Mientras rememoraba los pecadillos de la noche pasada, una dama estupenda comenzó a hablarme de la encíclica del Papa Francisco. A veces el camino de los excesos lleva al palacio de la sabiduría, como sabía el mago William Blake. Y así empezó una interesante conversación metafísica entre las brumas de una de las resacas más monstruosas de la última década. Fue a la hora del desayuno: huevos fritos con sobrasada y una jarra de bloody mary triple de todo excepto la dosis normal de tomate.
De pronto brotó la ética universal de todas las culturas en cualquier tiempo, el amor a la vida, la responsabilidad individual (hoy en claro desuso a cualquier nivel) y el gozoso libre albedrío que sazona nuestra existencia.
El jefe de la terrible secta de los hassassini (fumadores de hachís y asesinos por encargo) se marcó una frase tremenda: Nada es verdad, todo está permitido. Y a veces semeja en el teatro del mundo que domina tal filosofía predadora y nihilista. Pero en medio de la vorágine vital (un milagro diario y nocturno) te encuentras con apariciones divinas en las formas más imprevistas, que te abren los ojos y conectan con la íntima naturaleza (materia viene de mater, madre) y recovecos del espíritu, allá donde el alma prueba la existencia de Dios.

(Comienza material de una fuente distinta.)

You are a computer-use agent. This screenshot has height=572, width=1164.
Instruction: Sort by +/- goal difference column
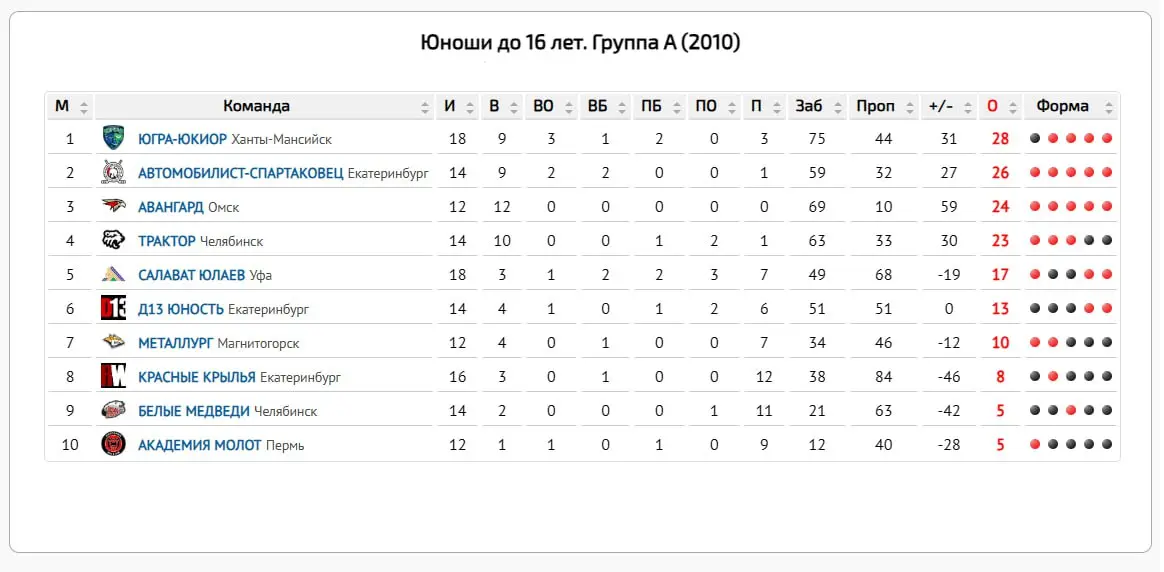click(x=941, y=106)
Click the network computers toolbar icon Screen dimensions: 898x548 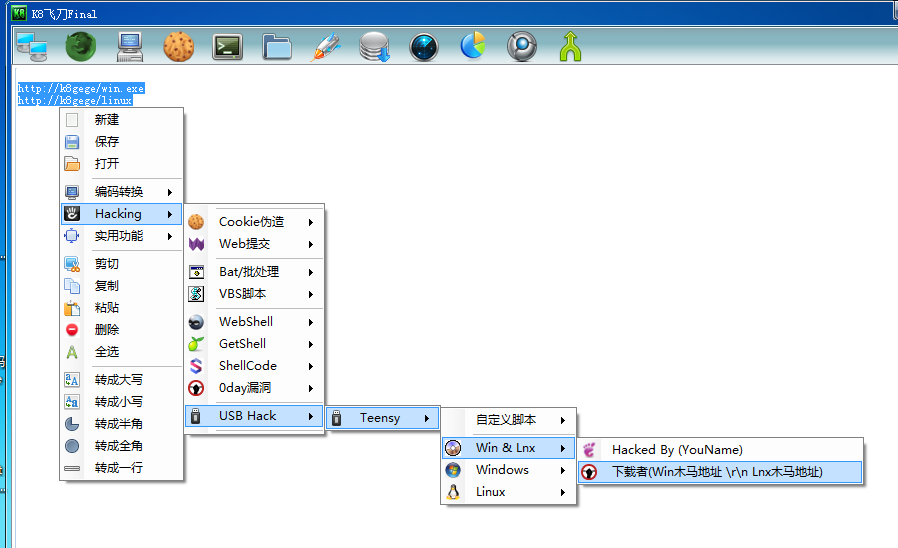32,46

¿Llegamos a alguna conclusión? Largo me lo fiáis, pero siempre son estimulantes este tipo de charlas. Ser ya es una dicha por encima del tener. Algo que no pueden comprender los puritanos calvinistas, los negadores del espíritu o los plebeyos emuladores de la codicia de Gordon Gekko. Actúa con honor, ayuda en el sendero de la vida y recuerda el gozo de la espontaneidad para mantenerte radiante.